:: TASK INSTRUCTIONS ::
Having read the listing below, repeat it exactly.

═════ INFORMATION PROVIDED

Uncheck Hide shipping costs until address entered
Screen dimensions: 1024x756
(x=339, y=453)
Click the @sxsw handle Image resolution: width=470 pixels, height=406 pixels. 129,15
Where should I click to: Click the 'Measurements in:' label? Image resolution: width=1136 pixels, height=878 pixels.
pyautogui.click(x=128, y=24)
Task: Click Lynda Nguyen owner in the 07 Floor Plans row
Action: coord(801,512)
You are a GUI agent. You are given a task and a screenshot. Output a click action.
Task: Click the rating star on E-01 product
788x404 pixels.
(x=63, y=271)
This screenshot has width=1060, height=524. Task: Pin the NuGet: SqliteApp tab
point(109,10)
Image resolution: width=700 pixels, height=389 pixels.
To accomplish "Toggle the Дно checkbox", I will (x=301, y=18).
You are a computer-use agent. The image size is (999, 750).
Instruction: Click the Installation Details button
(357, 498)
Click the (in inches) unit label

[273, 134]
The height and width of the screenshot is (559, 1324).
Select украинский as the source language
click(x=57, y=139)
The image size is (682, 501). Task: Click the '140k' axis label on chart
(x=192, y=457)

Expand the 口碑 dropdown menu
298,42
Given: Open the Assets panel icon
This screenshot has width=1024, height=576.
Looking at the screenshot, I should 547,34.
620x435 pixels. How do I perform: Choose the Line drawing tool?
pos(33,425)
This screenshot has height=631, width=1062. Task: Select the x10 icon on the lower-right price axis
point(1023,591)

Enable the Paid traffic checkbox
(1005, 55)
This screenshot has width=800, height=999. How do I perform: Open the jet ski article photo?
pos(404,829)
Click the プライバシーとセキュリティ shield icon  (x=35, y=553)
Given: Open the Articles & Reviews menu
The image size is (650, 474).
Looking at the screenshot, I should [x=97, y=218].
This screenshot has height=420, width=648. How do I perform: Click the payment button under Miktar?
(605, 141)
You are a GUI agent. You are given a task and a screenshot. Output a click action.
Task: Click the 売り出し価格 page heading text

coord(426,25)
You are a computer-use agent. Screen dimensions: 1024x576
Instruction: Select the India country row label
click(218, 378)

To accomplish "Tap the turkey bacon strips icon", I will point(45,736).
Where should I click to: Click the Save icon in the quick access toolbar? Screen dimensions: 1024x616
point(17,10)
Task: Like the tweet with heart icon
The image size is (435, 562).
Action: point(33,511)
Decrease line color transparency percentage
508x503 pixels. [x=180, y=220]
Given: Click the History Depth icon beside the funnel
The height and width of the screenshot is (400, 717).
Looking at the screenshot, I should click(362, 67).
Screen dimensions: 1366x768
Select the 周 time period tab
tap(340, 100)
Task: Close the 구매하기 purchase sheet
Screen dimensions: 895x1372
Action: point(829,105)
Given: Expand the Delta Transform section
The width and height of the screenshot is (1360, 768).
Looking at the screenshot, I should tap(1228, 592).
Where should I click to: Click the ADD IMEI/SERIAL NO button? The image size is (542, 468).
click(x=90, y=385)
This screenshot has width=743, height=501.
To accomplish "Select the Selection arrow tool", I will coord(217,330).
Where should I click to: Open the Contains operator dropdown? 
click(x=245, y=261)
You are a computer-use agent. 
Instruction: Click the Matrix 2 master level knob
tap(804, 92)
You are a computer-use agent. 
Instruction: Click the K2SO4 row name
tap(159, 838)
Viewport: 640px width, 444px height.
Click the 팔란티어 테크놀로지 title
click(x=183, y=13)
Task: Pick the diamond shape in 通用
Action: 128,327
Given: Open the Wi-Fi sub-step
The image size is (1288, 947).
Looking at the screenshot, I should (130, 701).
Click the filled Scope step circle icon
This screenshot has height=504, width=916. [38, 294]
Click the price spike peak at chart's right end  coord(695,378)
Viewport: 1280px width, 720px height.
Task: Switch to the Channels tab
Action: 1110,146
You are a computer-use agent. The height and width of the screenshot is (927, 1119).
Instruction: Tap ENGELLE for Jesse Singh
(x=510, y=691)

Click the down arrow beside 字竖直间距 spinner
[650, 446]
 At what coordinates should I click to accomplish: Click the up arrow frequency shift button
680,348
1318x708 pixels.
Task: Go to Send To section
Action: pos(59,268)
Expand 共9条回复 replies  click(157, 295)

══════════

:: EXERCISE RESULT ::
Uncheck Hide shipping costs until address entered
Screen dimensions: 1024x756
(x=339, y=453)
Click the @sxsw handle Image resolution: width=470 pixels, height=406 pixels. 129,15
Where should I click to: Click the 'Measurements in:' label? Image resolution: width=1136 pixels, height=878 pixels.
pyautogui.click(x=128, y=24)
Task: Click Lynda Nguyen owner in the 07 Floor Plans row
Action: coord(801,512)
You are a GUI agent. You are given a task and a screenshot. Output a click action.
Task: Click the rating star on E-01 product
788x404 pixels.
(x=63, y=271)
This screenshot has width=1060, height=524. Task: Pin the NuGet: SqliteApp tab
point(109,10)
Image resolution: width=700 pixels, height=389 pixels.
To accomplish "Toggle the Дно checkbox", I will (x=301, y=18).
You are a computer-use agent. The image size is (999, 750).
Instruction: Click the Installation Details button
(357, 498)
Click the (in inches) unit label

[273, 134]
The height and width of the screenshot is (559, 1324).
Select украинский as the source language
click(x=57, y=139)
The image size is (682, 501). Task: Click the '140k' axis label on chart
(x=192, y=457)

Expand the 口碑 dropdown menu
298,42
Given: Open the Assets panel icon
This screenshot has width=1024, height=576.
Looking at the screenshot, I should 547,34.
620x435 pixels. How do I perform: Choose the Line drawing tool?
pos(33,425)
This screenshot has height=631, width=1062. Task: Select the x10 icon on the lower-right price axis
point(1023,591)

Enable the Paid traffic checkbox
(1005, 55)
This screenshot has width=800, height=999. How do I perform: Open the jet ski article photo?
pos(404,829)
Click the プライバシーとセキュリティ shield icon  (x=35, y=553)
Given: Open the Articles & Reviews menu
The image size is (650, 474).
Looking at the screenshot, I should [x=97, y=218].
This screenshot has height=420, width=648. How do I perform: Click the payment button under Miktar?
(605, 141)
You are a GUI agent. You are given a task and a screenshot. Output a click action.
Task: Click the 売り出し価格 page heading text

coord(426,25)
You are a computer-use agent. Screen dimensions: 1024x576
Instruction: Select the India country row label
click(218, 378)

To accomplish "Tap the turkey bacon strips icon", I will point(45,736).
Where should I click to: Click the Save icon in the quick access toolbar? Screen dimensions: 1024x616
point(17,10)
Task: Like the tweet with heart icon
The image size is (435, 562).
Action: point(33,511)
Decrease line color transparency percentage
508x503 pixels. [x=180, y=220]
Given: Click the History Depth icon beside the funnel
The height and width of the screenshot is (400, 717).
Looking at the screenshot, I should click(362, 67).
Screen dimensions: 1366x768
Select the 周 time period tab
tap(340, 100)
Task: Close the 구매하기 purchase sheet
Screen dimensions: 895x1372
Action: point(829,105)
Given: Expand the Delta Transform section
The width and height of the screenshot is (1360, 768).
Looking at the screenshot, I should tap(1228, 592).
Where should I click to: Click the ADD IMEI/SERIAL NO button? The image size is (542, 468).
click(x=90, y=385)
This screenshot has width=743, height=501.
To accomplish "Select the Selection arrow tool", I will coord(217,330).
Where should I click to: Open the Contains operator dropdown? 
click(x=245, y=261)
You are a computer-use agent. 
Instruction: Click the Matrix 2 master level knob
tap(804, 92)
You are a computer-use agent. 
Instruction: Click the K2SO4 row name
tap(159, 838)
Viewport: 640px width, 444px height.
Click the 팔란티어 테크놀로지 title
click(x=183, y=13)
Task: Pick the diamond shape in 通用
Action: 128,327
Given: Open the Wi-Fi sub-step
The image size is (1288, 947).
Looking at the screenshot, I should (130, 701).
Click the filled Scope step circle icon
This screenshot has height=504, width=916. [38, 294]
Click the price spike peak at chart's right end  coord(695,378)
Viewport: 1280px width, 720px height.
Task: Switch to the Channels tab
Action: 1110,146
You are a computer-use agent. The height and width of the screenshot is (927, 1119).
Instruction: Tap ENGELLE for Jesse Singh
(x=510, y=691)

Click the down arrow beside 字竖直间距 spinner
[650, 446]
 At what coordinates should I click to accomplish: Click the up arrow frequency shift button
680,348
1318x708 pixels.
Task: Go to Send To section
Action: pos(59,268)
Expand 共9条回复 replies  click(157, 295)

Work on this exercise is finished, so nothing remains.